(RECORDS FOR THE TASK)

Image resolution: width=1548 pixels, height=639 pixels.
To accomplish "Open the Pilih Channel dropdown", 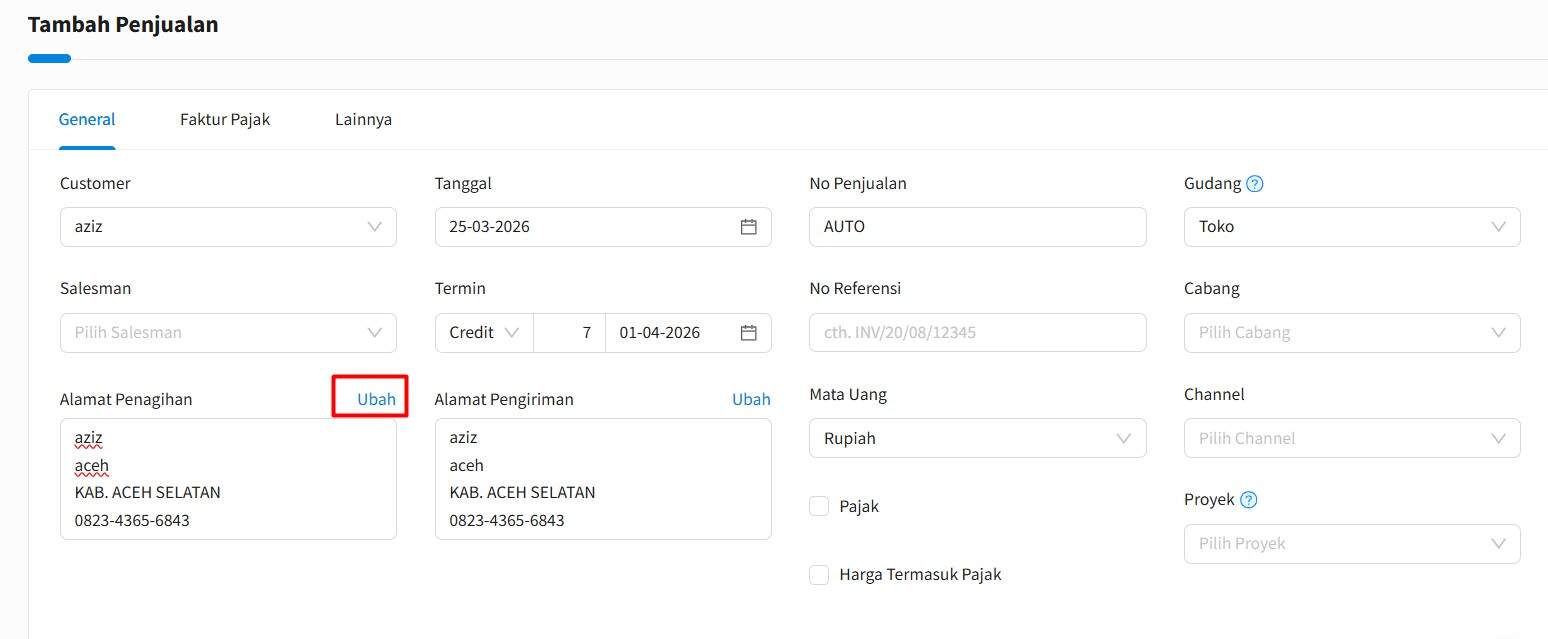I will point(1351,439).
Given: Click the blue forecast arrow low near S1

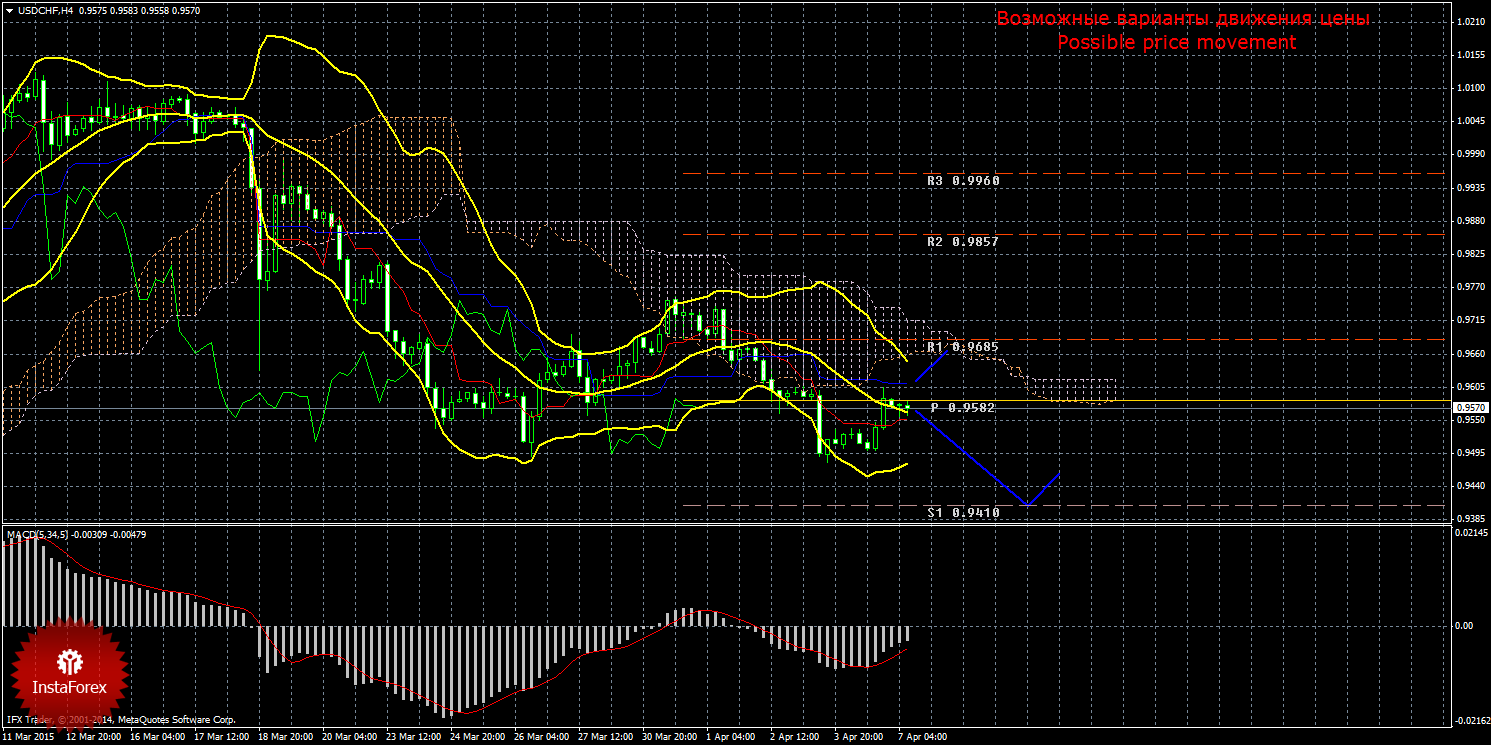Looking at the screenshot, I should [1028, 504].
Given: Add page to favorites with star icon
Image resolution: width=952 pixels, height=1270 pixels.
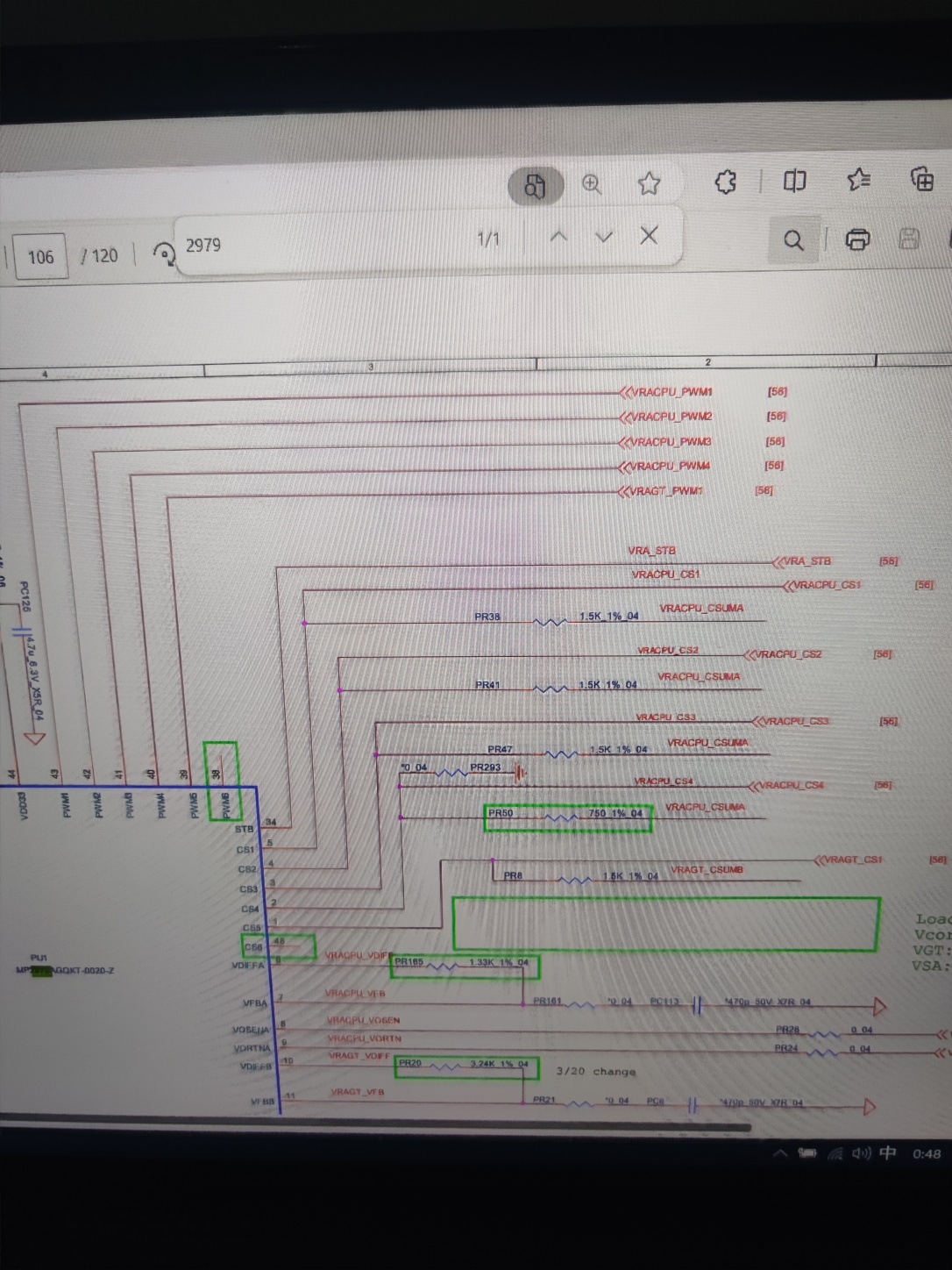Looking at the screenshot, I should pos(649,183).
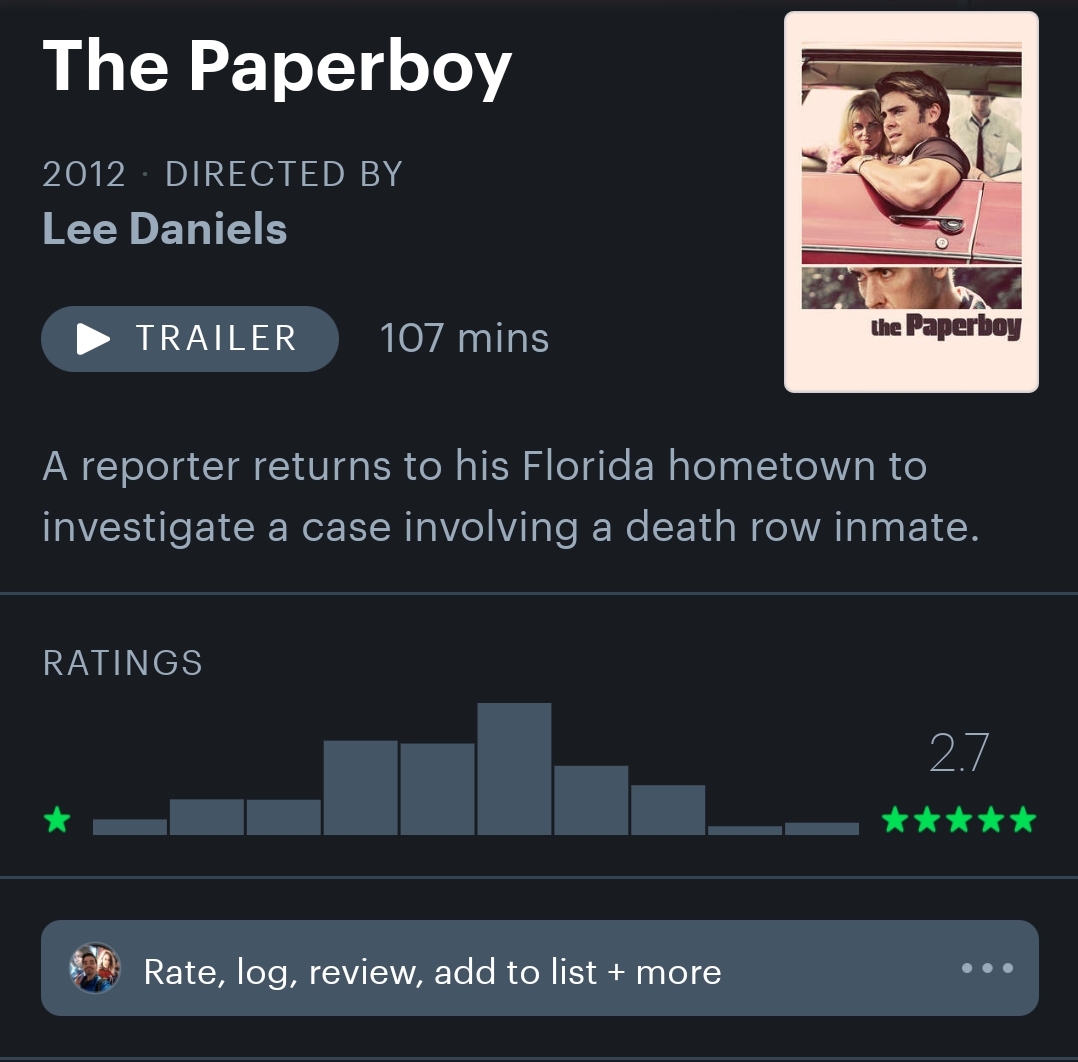
Task: Tap 'Rate, log, review, add to list + more'
Action: pos(432,971)
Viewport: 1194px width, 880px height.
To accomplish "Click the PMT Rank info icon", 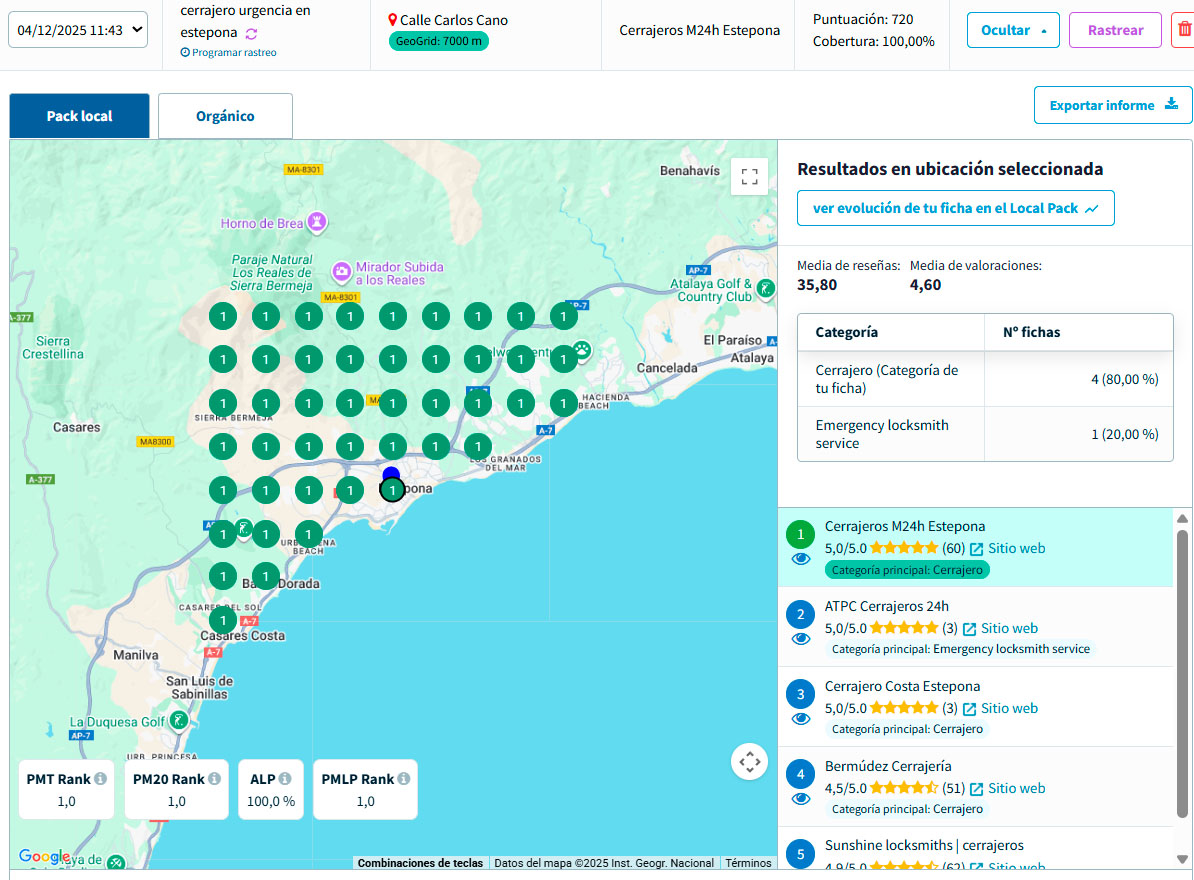I will coord(101,779).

(End RECORDS FOR THE TASK)

▶ [WHAT TO WORK ON]: Give again, exactly as written above, each line from the one that has "Given: Add page to favorites with star icon" to the one that has "Viewport: 1194px width, 880px height.", both included; omit the pictures.

▶ [ANSWER TO THIS PROBLEM]:
Given: Add page to favorites with star icon
Image resolution: width=952 pixels, height=1270 pixels.
Looking at the screenshot, I should pos(649,183).
Task: Tap 'Rate, log, review, add to list + more'
Action: pos(432,971)
Viewport: 1194px width, 880px height.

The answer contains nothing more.